O Estranho Mundo de Jack

O diretor Henry Selick já tem seu lugar de destaque nas animações por produzir com sua equipe trabalhos com tanto esmero quanto Coraline e o Mundo Secreto e este O Estranho Mundo de Jack. Bancado por Tim Burton — cujos projetos góticos possuem total similaridade com ambos os filmes — Selick em 93 já investia no que seria quase que um renascimento da arte stop-motion nos cinemas, de onde surgiriam ótimos trabalhos como A Noiva-Cadáver (esse sim dirigido por Tim Burton) e atingiria seu ápice em Mary e Max (Adam Elliot, 2009).

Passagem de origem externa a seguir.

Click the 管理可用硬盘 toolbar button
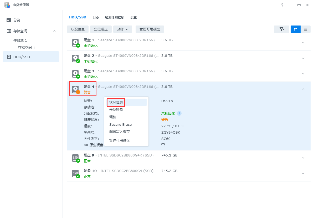The image size is (314, 218). (150, 29)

O Estranho Mundo de Jack mistura a festa de Halloween com o Natal quando Jack Skellington, o “rei da abóbora”, acaba visitando o mundo de Papai Noel e, com crise de identidade por fazer todo ano sempre as mesmas coisas, resolve inovar e tomar conta da confecção e entrega dos presentes do bom velhinho. O uso de um musical vem bem a calhar, já que a liberdade visual atingida ainda é maior ainda, dando lugar a quadros verdadeiramente poéticos e icônicos, como quando Jack passeia pelo desfiladeiro que se abre em torno da lua cheia.

Ainda assim, talvez por cortes no orçamento ou pelo trabalho descomunal que um projeto desses exige, o filme tem duração menor do que o necessário para atingir uma profundidade de temas, e portanto apresenta um terceiro ato corrido, embora satisfatório.